What can the dancer say,
moving with his arms that way,
and with those legs and hips, that we,
in our dumb bodies, say with tongue and lips?

He says that in the movement of my being,
this breath, this life, “I am.” —And no one,
even he who soon might take me,
may be the dance I am.

Bruce Fentham died of AIDS in 1993. He was a dancer in Melbourne. Near death and unable to walk, his last performance was as the hood ornament of the car that led the 1993 Fringe Festival parade. See The Age 25 October 1992 (page 7), and 8 September 1993 (page 15).
This poem was published by the HIV Here and Now Project and at The Body on 27 November 2016.

Advice to myself

Teachers, in their classroom mode,
Will point the way down any road.
Before you go, remember this:
That getting lost is half the bliss.
—But take a compass and a map,
The way ahead is full of traps;
And pack some warm and woolly socks,
The future is an oblong box.


I pray to speak as musicians
  pray; those whom I trust, more than writers,
    since they may speak without need to tell.
      With this desire, without end of longing
    for that sound to fill me, I am contrite,
  and offer my imperfect contrition
to the hope I shall not end in Hell. 

O God, whose music made me,
  I beg you, do not leave me soundless
    where I am, believing nothing, and my mouth
      numb with lies. I am in pain.
    Say only—to this silent, shapeless
  form of life I have, you might give remedy.
With that uncertain knife I could untie my tongue.

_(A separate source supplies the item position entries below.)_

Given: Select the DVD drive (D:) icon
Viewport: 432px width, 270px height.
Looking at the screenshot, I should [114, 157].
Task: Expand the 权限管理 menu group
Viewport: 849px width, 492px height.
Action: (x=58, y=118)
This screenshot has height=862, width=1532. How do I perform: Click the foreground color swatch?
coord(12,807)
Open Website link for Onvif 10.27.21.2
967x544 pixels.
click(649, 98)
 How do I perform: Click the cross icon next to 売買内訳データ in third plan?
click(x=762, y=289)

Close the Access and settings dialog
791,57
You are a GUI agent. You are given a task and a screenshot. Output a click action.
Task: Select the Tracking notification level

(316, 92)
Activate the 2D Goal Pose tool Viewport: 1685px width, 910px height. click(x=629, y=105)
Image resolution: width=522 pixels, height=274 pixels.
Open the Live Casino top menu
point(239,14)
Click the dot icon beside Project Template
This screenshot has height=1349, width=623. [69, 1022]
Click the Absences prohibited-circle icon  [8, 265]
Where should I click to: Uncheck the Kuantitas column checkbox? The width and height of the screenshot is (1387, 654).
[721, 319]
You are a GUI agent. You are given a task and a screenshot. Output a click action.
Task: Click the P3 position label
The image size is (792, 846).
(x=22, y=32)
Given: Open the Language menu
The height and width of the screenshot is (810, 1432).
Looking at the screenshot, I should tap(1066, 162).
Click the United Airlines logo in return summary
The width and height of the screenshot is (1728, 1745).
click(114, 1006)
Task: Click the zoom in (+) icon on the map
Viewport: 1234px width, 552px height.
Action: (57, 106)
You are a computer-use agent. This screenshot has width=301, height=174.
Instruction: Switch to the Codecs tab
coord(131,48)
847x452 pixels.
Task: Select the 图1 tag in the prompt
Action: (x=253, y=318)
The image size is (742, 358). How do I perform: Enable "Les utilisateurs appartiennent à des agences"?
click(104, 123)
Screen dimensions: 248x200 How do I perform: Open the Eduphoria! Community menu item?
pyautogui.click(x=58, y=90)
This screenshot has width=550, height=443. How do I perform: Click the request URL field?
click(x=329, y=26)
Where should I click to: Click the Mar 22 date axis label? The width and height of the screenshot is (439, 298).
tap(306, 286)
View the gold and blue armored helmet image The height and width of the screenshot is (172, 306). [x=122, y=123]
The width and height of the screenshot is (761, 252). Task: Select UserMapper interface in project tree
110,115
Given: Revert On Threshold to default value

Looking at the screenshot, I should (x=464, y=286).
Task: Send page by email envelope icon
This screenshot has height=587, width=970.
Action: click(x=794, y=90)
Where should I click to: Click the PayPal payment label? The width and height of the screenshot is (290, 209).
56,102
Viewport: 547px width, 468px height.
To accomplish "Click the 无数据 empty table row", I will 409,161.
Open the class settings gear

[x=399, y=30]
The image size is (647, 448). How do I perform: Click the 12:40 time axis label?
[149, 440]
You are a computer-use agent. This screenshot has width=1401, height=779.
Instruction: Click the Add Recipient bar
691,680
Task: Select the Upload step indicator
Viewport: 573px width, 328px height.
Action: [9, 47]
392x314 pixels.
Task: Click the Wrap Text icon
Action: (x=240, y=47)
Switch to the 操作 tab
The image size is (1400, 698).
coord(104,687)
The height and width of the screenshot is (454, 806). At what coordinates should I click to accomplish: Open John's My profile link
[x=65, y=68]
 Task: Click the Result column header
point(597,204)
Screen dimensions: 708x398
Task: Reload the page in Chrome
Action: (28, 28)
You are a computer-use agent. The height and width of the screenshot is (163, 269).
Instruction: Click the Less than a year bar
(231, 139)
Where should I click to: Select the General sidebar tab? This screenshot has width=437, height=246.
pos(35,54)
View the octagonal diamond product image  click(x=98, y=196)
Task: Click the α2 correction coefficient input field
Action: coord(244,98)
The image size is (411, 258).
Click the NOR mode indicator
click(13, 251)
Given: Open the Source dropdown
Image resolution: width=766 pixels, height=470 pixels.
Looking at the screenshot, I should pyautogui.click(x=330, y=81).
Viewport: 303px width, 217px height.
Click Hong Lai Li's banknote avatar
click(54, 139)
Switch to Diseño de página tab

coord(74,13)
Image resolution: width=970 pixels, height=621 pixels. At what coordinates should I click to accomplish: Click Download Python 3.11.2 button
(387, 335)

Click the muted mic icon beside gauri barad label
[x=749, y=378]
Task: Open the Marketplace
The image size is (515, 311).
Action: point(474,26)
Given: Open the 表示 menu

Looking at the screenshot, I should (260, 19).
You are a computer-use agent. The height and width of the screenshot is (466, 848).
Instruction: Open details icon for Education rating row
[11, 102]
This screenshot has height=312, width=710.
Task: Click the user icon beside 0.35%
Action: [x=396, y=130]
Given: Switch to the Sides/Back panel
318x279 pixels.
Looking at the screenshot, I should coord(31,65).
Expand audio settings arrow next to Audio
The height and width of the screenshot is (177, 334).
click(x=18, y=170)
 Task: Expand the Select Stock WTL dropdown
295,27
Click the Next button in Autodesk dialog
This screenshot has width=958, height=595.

[Ask as if to extract admission]

Ask, as if to extract admission,
or hoping to discover I am empty,

What do you believe?

and I say, “There is nothing
to be claimed today not wrong tomorrow”.

I laugh my loud, ungraceful laugh,
rub two words together, making light

for a blind and slippery god who, for all
I know, may also lose his way…

“My god is the worm
whose kingdom comes to everyone.”

[When he is leaving]

When he is leaving and opens his arms around me
I know there is one place I will be small and human,
Breakable, weak, most unlike my other self.

Lips should be the most telling part. Kissing the rough,
imperfect surfaces to speak another language,
I learn how smart a silence is. And also, how

love will turn my head off like a light,
leave me stupid, thick and clouded honey.
It’s just as well I’m dumb with love—

If I thought of danger or of pain, calculated futures
or the interest gained, I would be alone.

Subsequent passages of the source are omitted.